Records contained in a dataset
Start of Block
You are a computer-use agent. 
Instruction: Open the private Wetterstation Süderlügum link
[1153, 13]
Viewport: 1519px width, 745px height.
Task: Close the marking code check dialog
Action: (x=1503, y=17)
End of Block
◆ WHAT YOU NEED TO DO
The output should consist only of the lines from the one with "Instruction: Open the" through the final line of the records above, exactly.

◆ REPLY TO THE TASK
Instruction: Open the private Wetterstation Süderlügum link
[1153, 13]
Viewport: 1519px width, 745px height.
Task: Close the marking code check dialog
Action: (x=1503, y=17)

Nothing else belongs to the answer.